**Problem to work on**
Reproduce the entire listing below line for line, without altering, omitting, or adding a single character.

**Data shown**
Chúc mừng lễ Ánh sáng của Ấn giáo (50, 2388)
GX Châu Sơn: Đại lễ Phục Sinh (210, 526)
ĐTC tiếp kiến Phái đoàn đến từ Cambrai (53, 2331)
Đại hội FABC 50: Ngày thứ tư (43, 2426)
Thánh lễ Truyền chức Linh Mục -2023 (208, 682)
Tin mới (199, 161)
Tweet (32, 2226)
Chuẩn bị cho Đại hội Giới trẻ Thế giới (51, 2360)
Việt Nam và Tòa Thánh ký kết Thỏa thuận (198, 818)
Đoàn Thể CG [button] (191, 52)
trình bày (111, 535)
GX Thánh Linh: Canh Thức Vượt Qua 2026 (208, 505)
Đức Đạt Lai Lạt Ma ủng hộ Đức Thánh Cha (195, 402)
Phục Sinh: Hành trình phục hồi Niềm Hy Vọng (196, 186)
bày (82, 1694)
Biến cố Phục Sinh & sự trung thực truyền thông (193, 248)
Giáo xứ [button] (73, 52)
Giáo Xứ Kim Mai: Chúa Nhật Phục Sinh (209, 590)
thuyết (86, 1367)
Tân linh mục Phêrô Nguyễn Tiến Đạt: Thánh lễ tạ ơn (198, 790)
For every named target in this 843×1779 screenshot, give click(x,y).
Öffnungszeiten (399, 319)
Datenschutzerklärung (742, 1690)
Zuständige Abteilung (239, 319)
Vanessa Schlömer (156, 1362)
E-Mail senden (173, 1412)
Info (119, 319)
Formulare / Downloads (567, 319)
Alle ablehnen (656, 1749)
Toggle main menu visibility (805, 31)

**Answer**
Chúc mừng lễ Ánh sáng của Ấn giáo (50, 2388)
GX Châu Sơn: Đại lễ Phục Sinh (210, 526)
ĐTC tiếp kiến Phái đoàn đến từ Cambrai (53, 2331)
Đại hội FABC 50: Ngày thứ tư (43, 2426)
Thánh lễ Truyền chức Linh Mục -2023 (208, 682)
Tin mới (199, 161)
Tweet (32, 2226)
Chuẩn bị cho Đại hội Giới trẻ Thế giới (51, 2360)
Việt Nam và Tòa Thánh ký kết Thỏa thuận (198, 818)
Đoàn Thể CG [button] (191, 52)
trình bày (111, 535)
GX Thánh Linh: Canh Thức Vượt Qua 2026 (208, 505)
Đức Đạt Lai Lạt Ma ủng hộ Đức Thánh Cha (195, 402)
Phục Sinh: Hành trình phục hồi Niềm Hy Vọng (196, 186)
bày (82, 1694)
Biến cố Phục Sinh & sự trung thực truyền thông (193, 248)
Giáo xứ [button] (73, 52)
Giáo Xứ Kim Mai: Chúa Nhật Phục Sinh (209, 590)
thuyết (86, 1367)
Tân linh mục Phêrô Nguyễn Tiến Đạt: Thánh lễ tạ ơn (198, 790)
For every named target in this 843×1779 screenshot, give click(x,y).
Öffnungszeiten (399, 319)
Datenschutzerklärung (742, 1690)
Zuständige Abteilung (239, 319)
Vanessa Schlömer (156, 1362)
E-Mail senden (173, 1412)
Info (119, 319)
Formulare / Downloads (567, 319)
Alle ablehnen (656, 1749)
Toggle main menu visibility (805, 31)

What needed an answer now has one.